---
license: mit
datasets:
- openai/gsm8k
language:
- en
base_model:
- HuggingFaceTB/SmolLM2-135M-Instruct
---

![GRPO Training Overview](GRPO.png)

# SmolLM2-135M Fine-Tuned with GRPO on GSM8K (First 1500 Samples)

## 📌 Model Summary
This is a **SmolLM2-135M** model fine-tuned using the **Guided Reward Policy Optimization (GRPO)** technique on a subset of the **GSM8K** dataset (only the first 1500 samples due to time and memory constraints). The training was conducted on a **DPU P-100 accelerator with 21GB VRAM**.

## 📊 Training Details

### **🛠 Training Configuration**
- **Base Model:** [`HuggingFaceTB/SmolLM2-135M-Instruct`](https://huggingface.co/HuggingFaceTB/SmolLM2-135M-Instruct)
- **Fine-Tuning Technique:** GRPO (Guided Reward Policy Optimization)
- **Dataset:** GSM8K (first 1500 samples)
- **GPU Used:** NVIDIA Tesla **P100** (21GB VRAM)
- **Precision:** `float16`
- **Optimizer:** `adamw_torch_fused`
- **Batch Size:** `8`
- **Gradient Accumulation Steps:** `2`
- **Max Prompt Length:** `128`
- **Max Completion Length:** `100`
- **Epochs:** `1`
- **Learning Rate:** `5e-6`
- **LR Scheduler:** `cosine`
- **Weight Decay:** `0.2`
- **Logging Steps:** `1`
- **FP16 Enabled:** ✅

### **🏆 Reward Functions Used**
The model was optimized using the following reward functions:
1. **`xmlcount_reward_func`**
2. **`soft_format_reward_func`**
3. **`strict_format_reward_func`**
4. **`int_reward_func`**
5. **`correctness_reward_func`**

## 📝 Dataset Details
The model was trained on a subset of the **GSM8K** dataset. The dataset was processed as follows:
- The **first 1500 samples** were selected to reduce training time.
- Each training sample consisted of a **question (prompt)** and a **ground truth answer** extracted using:
  ```python
  def extract_hash_answer(text: str) -> str | None:
      if "####" not in text:
          return None
      return text.split("####")[1].strip()
  ```
- The dataset was loaded and formatted using:
  ```python
  def get_gsm8k_questions(split="train", num_samples=1500) -> Dataset:
      data = load_dataset('openai/gsm8k', 'main')[split]
      data = data.shuffle(seed=42).select(range(num_samples))  # Selecting 1500 samples
      data = data.map(lambda x: {
          'prompt': [
              {'role': 'system', 'content': SYSTEM_PROMPT},
              {'role': 'user', 'content': x['question']}
          ],
          'answer': extract_hash_answer(x['answer'])
      })
      return data
  ```

## ⚡ Performance & Limitations
- The model was **fine-tuned on limited data** (1500 samples instead of the full dataset).
- Due to **hardware constraints (P100, 21GB VRAM)**, some **training optimizations** were made to improve efficiency.
- The model is expected to perform well on **mathematical reasoning tasks** but may have **limited generalization** due to the small training set.

## 🔧 How to Use
You can use this model with **Hugging Face Transformers** as follows:

```python
from transformers import AutoModelForCausalLM, AutoTokenizer

model_name = "your-username/SmolLM2-135M-GRPO"

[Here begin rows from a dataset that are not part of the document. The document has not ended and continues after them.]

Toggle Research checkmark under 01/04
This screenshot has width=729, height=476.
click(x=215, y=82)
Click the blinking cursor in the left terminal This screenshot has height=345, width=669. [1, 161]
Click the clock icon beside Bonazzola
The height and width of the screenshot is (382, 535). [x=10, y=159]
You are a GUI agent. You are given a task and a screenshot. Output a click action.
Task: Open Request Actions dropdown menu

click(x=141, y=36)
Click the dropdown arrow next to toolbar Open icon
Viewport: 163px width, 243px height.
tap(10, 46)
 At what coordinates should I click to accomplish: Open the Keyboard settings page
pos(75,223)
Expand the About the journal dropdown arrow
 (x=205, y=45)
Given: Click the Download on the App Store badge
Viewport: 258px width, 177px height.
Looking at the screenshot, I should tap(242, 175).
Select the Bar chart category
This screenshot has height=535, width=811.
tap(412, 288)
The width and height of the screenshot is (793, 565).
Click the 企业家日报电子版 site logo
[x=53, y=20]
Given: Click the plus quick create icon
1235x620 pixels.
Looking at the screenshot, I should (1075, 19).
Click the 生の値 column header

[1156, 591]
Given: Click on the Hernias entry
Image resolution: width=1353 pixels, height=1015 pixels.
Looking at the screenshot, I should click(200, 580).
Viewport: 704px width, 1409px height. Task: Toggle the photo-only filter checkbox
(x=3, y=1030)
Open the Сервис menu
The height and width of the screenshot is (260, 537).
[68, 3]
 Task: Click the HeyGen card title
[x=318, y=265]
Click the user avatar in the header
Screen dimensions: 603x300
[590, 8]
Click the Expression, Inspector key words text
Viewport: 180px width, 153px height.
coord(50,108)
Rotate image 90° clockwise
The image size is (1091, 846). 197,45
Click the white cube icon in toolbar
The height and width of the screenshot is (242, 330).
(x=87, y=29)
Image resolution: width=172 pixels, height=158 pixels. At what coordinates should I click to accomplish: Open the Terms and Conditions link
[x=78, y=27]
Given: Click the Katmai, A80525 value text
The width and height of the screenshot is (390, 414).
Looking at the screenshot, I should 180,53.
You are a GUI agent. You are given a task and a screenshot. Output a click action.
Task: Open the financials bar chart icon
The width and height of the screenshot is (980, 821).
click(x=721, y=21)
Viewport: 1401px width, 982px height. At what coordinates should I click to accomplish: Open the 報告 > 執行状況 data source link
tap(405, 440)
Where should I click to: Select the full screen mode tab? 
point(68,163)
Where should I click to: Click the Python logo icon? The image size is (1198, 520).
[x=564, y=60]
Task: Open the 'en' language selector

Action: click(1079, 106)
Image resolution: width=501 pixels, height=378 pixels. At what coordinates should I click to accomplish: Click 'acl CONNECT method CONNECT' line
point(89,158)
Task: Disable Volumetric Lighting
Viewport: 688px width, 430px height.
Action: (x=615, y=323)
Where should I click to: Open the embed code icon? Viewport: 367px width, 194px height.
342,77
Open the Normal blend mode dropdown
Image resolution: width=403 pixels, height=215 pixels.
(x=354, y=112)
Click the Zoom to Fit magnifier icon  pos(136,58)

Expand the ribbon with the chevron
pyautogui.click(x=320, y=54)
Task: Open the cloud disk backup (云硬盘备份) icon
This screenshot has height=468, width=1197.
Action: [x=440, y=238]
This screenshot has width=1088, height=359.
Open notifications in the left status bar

# Load model and tokenizer
model = AutoModelForCausalLM.from_pretrained(model_name)
tokenizer = AutoTokenizer.from_pretrained(model_name)

# Generate output
prompt = "If a train travels at 60 mph for 2.5 hours, how far does it travel?"
inputs = tokenizer(prompt, return_tensors="pt")
output = model.generate(**inputs, max_length=100)

print(tokenizer.decode(output[0], skip_special_tokens=True))
```

## 🚀 Acknowledgements
- **Hugging Face Team** for **SmolLM2-135M**
- **OpenAI GSM8K dataset**
- **GRPO fine-tuning technique** for reward-based optimization

## 📌 Future Work
- **Increase dataset size** for better generalization.
- **Optimize training on larger GPUs** (e.g., A100, H100).
- **Experiment with different reward functions** to improve accuracy.